● **WRITTEN REQUEST**: Put each line of the records into a numbered list, skipping blank lines. Leave the pictures out of the list.

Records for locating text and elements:
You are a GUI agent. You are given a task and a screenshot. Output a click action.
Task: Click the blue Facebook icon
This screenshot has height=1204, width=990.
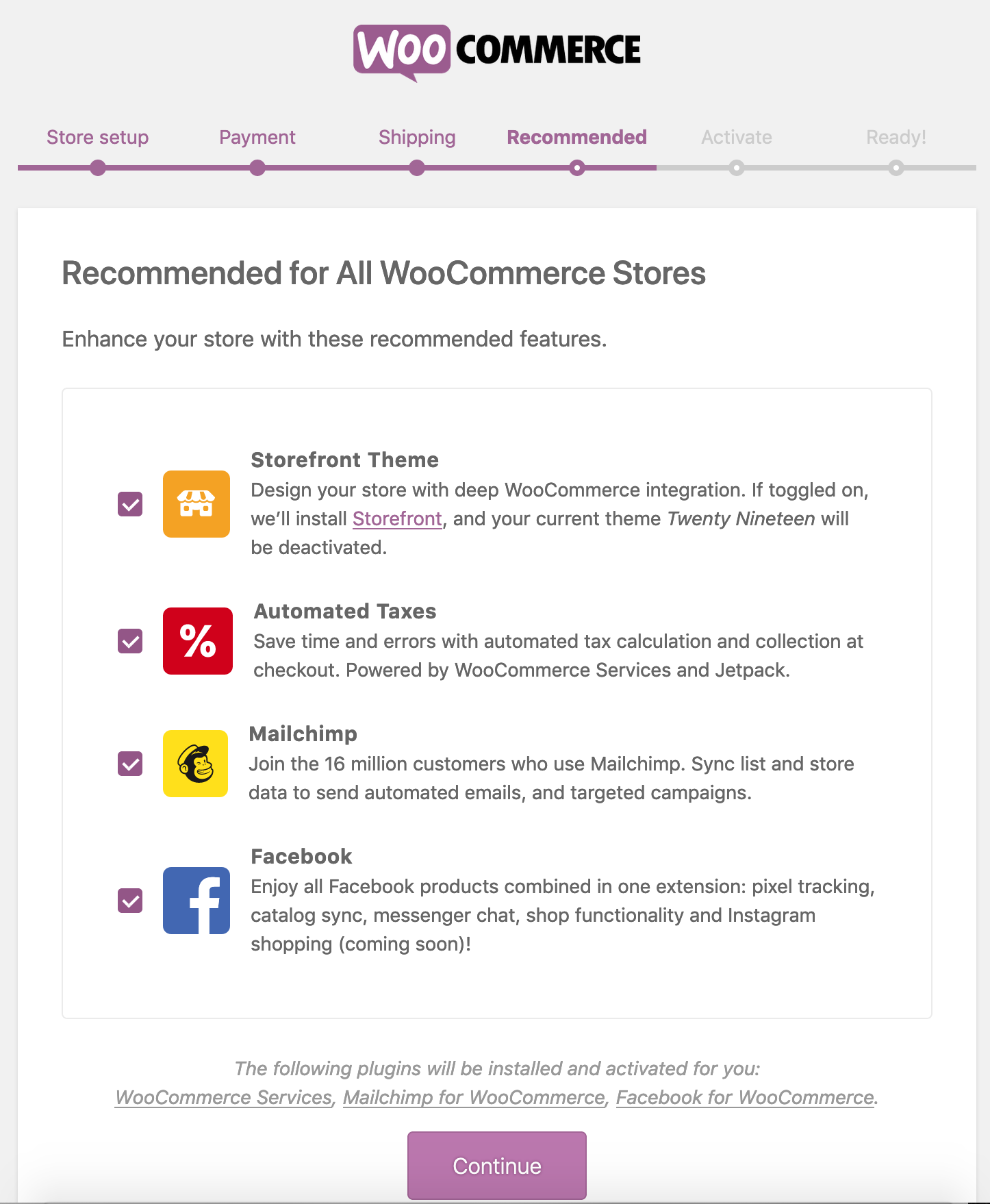pyautogui.click(x=196, y=901)
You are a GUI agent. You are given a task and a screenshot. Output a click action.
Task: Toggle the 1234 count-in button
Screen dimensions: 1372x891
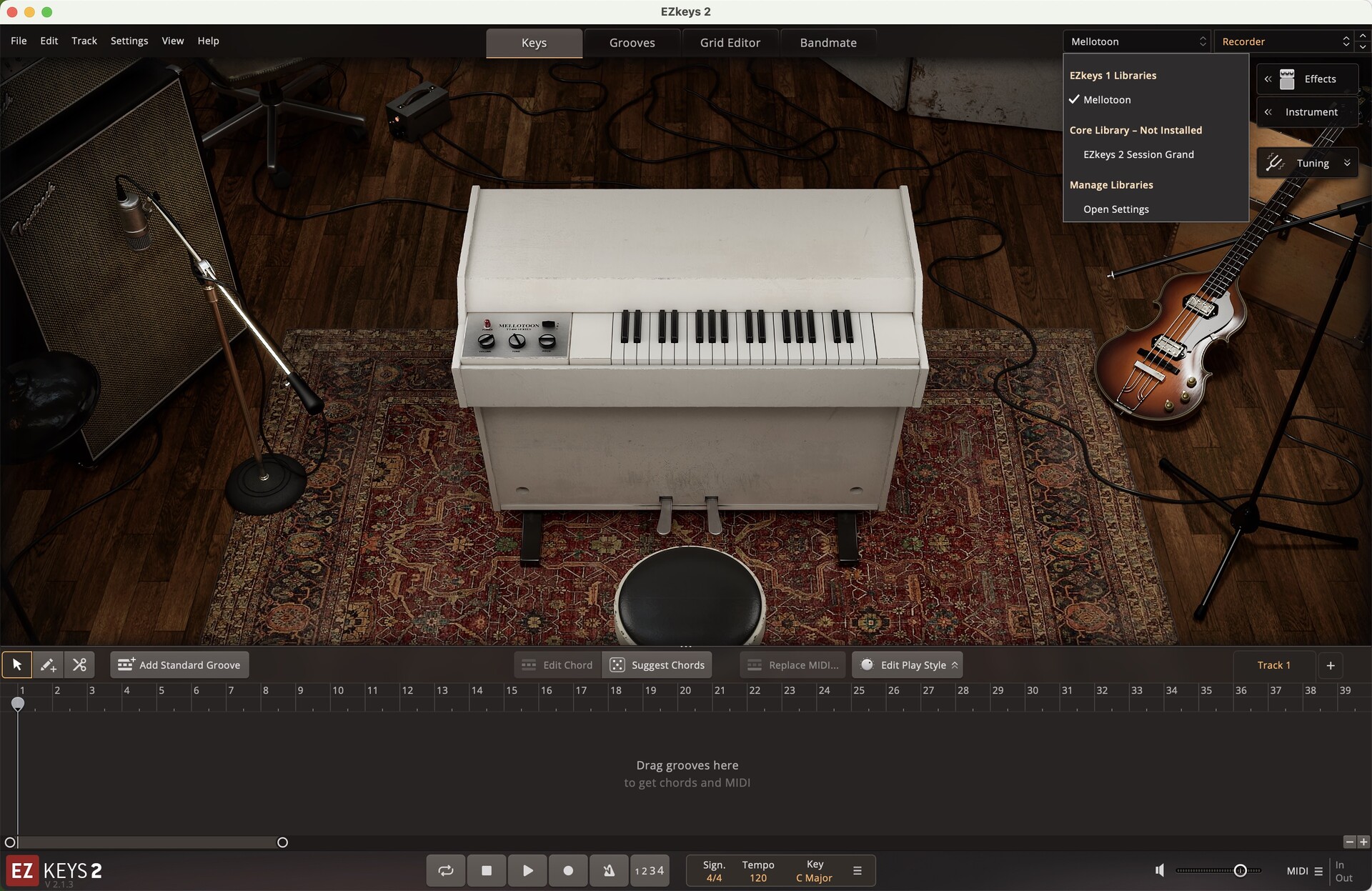tap(650, 870)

● **IN RESPONSE**:
1. You are a GUI agent. You are given a task and a screenshot. Output a click action.
2. Task: Click the blue Facebook icon
3. This screenshot has height=1204, width=990.
4. pyautogui.click(x=196, y=901)
5. You are a GUI agent. You are given a task and a screenshot. Output a click action.
6. Task: Toggle the 1234 count-in button
7. Screen dimensions: 1372x891
8. tap(650, 870)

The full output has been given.